Abstract
Objectives: This study evaluated the glycaemic response of three commonly consumed meals, and the resultant effect on postprandial plasma glucose response in type 2 diabetes mellitus patients at the University of Nigeria Teaching Hospital, Ituku-Ozalla, Enugu State, Nigeria.
Design: This was an experimental study on 100 consenting type 2 diabetes mellitus patients who were on medical nutrition therapy only, attending the University of Nigeria Teaching Hospital medical outpatient clinic between May 2012 and March 2013.
Subjects and setting: One hundred non-diabetic healthy University of Nigeria Teaching Hospital workers served as the control. Participants consumed served portions of each meal containing 50 g of glycaemic carbohydrate. Only the control consumed 50 g glucose to establish glycaemic response. The three test meals comprised pap and bambara nut pudding; meat and okro soup with fermented cassava dough; and meat, beans and corn pottage with spinach.
Outcome measures: Plasma glucose was measured quarter hourly, for two hours, from which glycaemic index (GI) and glycaemic load (GL) values were calculated per serving.
Results: Two meals, namely meat, beans and corn pottage with spinach; and pap and bambara nut pudding; provided a lower glycaemic response and reduced postprandial plasma glucose peak compared to meat and okro soup with fermented cassava dough at 30, 45, 60, 90 and 120 minutes in non-diabetic and type 2 diabetes mellitus patients (p-value < 0.050). The lowest GI and GL values per serving were attributed to the meat, beans and corn pottage with spinach (33.00 ± 1.25 and 4.76 ± 0.67), while the highest respective values were found for the meat and okro soup with fermented cassava dough (74.50 ± 4.91 and 21.59 ± 1.06).
Conclusion: Compared to the other two meals, the meal of meat, beans and corn pottage with spinach resulted in a lower glycaemic response, reduced postprandial plasma glucose in non-diabetic and type 2 diabetes mellitus patients, and constituted a healthy alternative to the other two.
···
_Things to do_:
[1] Can you turn the paragraph of the abstract that begins "Subjects and setting:" into a short bulleted list that keeps its main facts?
[2] Output the part of the abstract that starts at the words "Results: Two meals, namely" and ends after the words "21.59 ± 1.06).", copied word for word.
The rows have no connection to the abstract.

_Records shown_:
···
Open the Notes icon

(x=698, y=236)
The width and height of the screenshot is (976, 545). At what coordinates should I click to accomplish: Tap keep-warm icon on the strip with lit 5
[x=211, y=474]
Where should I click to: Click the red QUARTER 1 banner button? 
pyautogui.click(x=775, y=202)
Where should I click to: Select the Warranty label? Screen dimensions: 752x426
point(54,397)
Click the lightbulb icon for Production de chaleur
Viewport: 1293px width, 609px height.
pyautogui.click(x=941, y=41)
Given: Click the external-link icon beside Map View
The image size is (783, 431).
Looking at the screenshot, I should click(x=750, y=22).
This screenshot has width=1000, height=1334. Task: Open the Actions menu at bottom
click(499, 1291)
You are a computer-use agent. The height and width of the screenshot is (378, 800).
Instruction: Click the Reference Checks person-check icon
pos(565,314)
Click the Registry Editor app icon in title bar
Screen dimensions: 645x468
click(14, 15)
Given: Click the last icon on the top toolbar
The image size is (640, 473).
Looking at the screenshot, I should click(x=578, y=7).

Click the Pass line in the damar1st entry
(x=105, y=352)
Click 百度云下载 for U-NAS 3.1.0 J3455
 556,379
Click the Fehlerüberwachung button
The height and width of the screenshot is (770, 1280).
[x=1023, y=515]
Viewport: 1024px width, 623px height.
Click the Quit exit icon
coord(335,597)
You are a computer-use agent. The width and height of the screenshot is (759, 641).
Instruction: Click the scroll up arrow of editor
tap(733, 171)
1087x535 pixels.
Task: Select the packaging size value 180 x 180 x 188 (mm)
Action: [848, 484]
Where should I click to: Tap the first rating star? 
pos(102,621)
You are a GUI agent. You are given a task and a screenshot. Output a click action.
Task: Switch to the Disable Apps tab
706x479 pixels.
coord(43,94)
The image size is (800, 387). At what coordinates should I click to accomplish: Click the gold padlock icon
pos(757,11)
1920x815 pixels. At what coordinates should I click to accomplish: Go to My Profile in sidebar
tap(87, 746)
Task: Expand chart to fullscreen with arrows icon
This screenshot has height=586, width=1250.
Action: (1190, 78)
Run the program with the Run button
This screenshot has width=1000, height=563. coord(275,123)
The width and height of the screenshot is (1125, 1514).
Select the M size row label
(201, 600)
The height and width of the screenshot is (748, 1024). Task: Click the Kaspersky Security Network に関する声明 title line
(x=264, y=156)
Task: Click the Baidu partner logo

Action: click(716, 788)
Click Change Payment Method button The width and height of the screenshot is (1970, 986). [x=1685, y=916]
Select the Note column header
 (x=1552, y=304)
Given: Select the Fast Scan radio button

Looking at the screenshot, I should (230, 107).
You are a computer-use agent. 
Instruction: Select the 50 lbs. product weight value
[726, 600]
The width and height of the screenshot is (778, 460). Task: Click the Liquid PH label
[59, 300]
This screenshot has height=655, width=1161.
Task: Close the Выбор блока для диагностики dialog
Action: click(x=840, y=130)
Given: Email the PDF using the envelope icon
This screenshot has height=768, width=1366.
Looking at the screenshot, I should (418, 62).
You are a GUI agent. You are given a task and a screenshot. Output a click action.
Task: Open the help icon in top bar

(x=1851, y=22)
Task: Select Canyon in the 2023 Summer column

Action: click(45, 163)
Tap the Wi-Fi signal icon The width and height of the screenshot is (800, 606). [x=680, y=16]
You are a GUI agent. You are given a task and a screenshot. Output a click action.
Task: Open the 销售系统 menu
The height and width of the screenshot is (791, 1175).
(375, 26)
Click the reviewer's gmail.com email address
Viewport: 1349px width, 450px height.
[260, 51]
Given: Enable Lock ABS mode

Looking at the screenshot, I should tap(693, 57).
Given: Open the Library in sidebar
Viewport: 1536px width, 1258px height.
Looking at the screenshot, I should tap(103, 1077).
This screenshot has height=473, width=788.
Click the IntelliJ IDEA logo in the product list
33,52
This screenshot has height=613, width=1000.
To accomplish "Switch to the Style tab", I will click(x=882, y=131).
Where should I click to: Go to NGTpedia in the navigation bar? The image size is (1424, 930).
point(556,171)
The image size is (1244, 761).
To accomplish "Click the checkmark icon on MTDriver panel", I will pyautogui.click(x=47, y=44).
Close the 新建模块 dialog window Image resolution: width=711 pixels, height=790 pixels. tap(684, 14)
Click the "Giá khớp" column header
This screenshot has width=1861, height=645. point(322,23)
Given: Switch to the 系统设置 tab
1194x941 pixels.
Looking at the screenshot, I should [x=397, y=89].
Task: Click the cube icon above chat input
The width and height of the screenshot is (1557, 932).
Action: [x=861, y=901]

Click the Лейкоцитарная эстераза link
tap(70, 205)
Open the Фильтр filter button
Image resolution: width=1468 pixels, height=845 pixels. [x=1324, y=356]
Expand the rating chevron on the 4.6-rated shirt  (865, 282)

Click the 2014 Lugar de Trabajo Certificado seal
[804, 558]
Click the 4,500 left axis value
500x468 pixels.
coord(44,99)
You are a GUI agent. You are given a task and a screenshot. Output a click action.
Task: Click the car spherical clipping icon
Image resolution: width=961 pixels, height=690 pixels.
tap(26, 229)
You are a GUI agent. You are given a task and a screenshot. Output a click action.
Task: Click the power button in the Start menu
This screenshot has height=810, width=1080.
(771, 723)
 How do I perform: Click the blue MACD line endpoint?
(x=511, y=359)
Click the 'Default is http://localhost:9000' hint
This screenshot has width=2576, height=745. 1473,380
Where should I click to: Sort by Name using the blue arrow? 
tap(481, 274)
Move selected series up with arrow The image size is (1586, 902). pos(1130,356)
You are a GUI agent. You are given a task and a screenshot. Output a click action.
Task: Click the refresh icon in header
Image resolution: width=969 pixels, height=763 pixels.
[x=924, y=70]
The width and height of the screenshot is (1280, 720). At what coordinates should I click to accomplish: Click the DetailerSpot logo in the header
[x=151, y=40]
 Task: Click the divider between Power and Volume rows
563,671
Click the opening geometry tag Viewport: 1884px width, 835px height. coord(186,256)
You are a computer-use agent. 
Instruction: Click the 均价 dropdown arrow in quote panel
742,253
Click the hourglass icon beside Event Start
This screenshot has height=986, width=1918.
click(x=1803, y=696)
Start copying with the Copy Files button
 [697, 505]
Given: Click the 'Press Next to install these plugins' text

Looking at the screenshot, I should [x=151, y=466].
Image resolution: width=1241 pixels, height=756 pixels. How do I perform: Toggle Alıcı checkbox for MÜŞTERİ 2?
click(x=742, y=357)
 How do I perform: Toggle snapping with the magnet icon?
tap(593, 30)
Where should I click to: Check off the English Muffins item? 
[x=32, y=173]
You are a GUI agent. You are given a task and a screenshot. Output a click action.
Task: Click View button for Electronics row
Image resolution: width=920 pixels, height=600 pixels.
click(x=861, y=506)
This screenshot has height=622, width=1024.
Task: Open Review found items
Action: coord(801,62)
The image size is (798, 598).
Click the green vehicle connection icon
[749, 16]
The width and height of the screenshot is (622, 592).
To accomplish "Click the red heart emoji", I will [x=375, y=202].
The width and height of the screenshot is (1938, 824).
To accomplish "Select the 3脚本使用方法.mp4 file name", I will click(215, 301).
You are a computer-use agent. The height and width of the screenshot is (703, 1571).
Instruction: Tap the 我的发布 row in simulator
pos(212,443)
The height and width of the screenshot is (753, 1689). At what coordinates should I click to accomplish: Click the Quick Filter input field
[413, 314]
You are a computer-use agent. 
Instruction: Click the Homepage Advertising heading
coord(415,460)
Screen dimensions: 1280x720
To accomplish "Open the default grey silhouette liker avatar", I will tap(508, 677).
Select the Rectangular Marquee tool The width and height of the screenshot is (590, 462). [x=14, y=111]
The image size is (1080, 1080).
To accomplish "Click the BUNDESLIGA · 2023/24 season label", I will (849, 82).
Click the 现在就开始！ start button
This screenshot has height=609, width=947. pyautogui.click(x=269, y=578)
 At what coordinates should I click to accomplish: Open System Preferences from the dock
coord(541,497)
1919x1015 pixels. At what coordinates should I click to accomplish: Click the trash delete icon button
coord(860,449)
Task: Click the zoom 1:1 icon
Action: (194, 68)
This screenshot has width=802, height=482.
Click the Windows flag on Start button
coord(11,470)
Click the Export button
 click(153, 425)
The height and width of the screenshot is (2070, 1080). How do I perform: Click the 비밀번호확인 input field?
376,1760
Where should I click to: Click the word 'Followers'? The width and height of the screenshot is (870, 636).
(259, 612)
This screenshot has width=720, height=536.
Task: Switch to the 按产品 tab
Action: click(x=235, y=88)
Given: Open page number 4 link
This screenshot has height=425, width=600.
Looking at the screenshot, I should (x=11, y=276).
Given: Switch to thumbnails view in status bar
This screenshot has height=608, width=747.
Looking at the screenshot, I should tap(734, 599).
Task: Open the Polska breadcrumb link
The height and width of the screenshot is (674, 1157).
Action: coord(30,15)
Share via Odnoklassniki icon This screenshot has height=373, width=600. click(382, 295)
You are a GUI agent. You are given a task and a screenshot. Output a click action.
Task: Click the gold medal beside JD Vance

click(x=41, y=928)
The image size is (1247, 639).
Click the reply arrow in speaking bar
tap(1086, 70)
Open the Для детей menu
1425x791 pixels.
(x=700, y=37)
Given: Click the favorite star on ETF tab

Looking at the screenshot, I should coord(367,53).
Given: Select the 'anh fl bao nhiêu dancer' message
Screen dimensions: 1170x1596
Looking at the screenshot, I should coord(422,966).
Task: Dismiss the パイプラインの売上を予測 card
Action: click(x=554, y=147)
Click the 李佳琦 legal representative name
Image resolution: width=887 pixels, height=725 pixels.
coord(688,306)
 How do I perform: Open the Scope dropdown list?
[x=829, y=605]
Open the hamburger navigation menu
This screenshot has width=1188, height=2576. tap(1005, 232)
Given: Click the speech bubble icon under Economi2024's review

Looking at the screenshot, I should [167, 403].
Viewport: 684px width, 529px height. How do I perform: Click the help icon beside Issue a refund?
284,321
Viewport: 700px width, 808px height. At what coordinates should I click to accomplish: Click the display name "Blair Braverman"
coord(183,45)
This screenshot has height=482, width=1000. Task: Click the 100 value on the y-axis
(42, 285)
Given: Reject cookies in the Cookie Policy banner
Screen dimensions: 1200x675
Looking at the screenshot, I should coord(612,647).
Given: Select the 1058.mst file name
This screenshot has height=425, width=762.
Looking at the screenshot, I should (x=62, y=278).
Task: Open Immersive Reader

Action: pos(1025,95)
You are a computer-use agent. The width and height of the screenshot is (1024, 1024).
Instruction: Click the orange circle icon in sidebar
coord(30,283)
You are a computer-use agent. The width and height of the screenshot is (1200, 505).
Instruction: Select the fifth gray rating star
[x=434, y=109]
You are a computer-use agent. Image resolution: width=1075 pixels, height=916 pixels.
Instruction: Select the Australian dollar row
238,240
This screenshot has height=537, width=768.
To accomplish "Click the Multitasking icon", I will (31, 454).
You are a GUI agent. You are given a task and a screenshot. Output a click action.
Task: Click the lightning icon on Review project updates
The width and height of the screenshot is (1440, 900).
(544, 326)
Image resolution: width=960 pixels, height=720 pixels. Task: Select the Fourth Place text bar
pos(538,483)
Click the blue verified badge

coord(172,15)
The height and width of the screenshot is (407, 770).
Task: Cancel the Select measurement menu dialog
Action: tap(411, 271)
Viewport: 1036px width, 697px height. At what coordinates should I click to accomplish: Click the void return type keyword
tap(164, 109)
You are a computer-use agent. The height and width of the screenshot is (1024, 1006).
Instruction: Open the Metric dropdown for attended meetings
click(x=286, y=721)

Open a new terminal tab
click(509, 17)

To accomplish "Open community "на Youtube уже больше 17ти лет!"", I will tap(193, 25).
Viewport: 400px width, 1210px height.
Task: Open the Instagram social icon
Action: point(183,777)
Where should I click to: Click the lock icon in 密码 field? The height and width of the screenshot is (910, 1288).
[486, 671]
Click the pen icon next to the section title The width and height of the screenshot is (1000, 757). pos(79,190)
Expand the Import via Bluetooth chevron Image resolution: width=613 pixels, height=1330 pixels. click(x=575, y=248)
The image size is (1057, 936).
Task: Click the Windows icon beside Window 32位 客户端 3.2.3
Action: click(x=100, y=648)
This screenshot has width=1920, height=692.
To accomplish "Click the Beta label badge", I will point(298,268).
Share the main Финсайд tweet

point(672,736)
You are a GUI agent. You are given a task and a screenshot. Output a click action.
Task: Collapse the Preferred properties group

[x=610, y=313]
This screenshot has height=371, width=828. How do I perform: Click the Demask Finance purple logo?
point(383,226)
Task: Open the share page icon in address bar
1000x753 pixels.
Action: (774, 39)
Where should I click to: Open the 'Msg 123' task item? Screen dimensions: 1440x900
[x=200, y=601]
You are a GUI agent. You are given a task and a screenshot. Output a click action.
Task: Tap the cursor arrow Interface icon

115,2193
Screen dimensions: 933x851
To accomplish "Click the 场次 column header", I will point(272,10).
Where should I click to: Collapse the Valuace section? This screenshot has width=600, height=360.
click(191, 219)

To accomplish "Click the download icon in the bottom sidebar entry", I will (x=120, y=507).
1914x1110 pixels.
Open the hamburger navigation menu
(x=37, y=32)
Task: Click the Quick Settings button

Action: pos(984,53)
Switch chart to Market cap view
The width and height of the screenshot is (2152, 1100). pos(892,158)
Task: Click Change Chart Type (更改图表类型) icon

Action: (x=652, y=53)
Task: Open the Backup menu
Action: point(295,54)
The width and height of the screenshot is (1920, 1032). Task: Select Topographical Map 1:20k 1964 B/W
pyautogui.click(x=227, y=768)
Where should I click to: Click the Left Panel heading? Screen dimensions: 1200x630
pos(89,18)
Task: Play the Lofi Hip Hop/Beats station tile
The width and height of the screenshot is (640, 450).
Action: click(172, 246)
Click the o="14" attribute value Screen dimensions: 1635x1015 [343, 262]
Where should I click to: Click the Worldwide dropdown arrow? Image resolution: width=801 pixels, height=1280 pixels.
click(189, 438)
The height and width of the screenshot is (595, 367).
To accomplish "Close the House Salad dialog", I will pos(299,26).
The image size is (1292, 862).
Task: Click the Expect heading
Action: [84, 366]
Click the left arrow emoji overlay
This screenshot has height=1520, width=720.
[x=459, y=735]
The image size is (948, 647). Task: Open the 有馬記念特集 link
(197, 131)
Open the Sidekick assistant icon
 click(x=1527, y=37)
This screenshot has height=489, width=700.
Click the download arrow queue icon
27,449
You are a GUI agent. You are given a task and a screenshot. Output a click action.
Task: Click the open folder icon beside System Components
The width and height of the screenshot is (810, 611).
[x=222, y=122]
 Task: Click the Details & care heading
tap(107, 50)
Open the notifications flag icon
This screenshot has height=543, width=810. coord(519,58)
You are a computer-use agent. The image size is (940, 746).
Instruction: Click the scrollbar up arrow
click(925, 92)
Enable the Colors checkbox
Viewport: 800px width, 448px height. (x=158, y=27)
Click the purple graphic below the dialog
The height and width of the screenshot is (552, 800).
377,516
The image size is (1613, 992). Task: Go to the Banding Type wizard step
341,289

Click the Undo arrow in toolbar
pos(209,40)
···
_Responses per task_:
[1]
- Control group: 100 healthy, non-diabetic University of Nigeria Teaching Hospital workers.
- Participants ate served portions of each meal, each containing 50 g of glycaemic carbohydrate.
- Only the control group consumed 50 g of glucose, to establish glycaemic response.
- Test meals:
  - pap and bambara nut pudding
  - meat and okro soup with fermented cassava dough
  - meat, beans and corn pottage with spinach

[2]
Results: Two meals, namely meat, beans and corn pottage with spinach; and pap and bambara nut pudding; provided a lower glycaemic response and reduced postprandial plasma glucose peak compared to meat and okro soup with fermented cassava dough at 30, 45, 60, 90 and 120 minutes in non-diabetic and type 2 diabetes mellitus patients (p-value < 0.050). The lowest GI and GL values per serving were attributed to the meat, beans and corn pottage with spinach (33.00 ± 1.25 and 4.76 ± 0.67), while the highest respective values were found for the meat and okro soup with fermented cassava dough (74.50 ± 4.91 and 21.59 ± 1.06).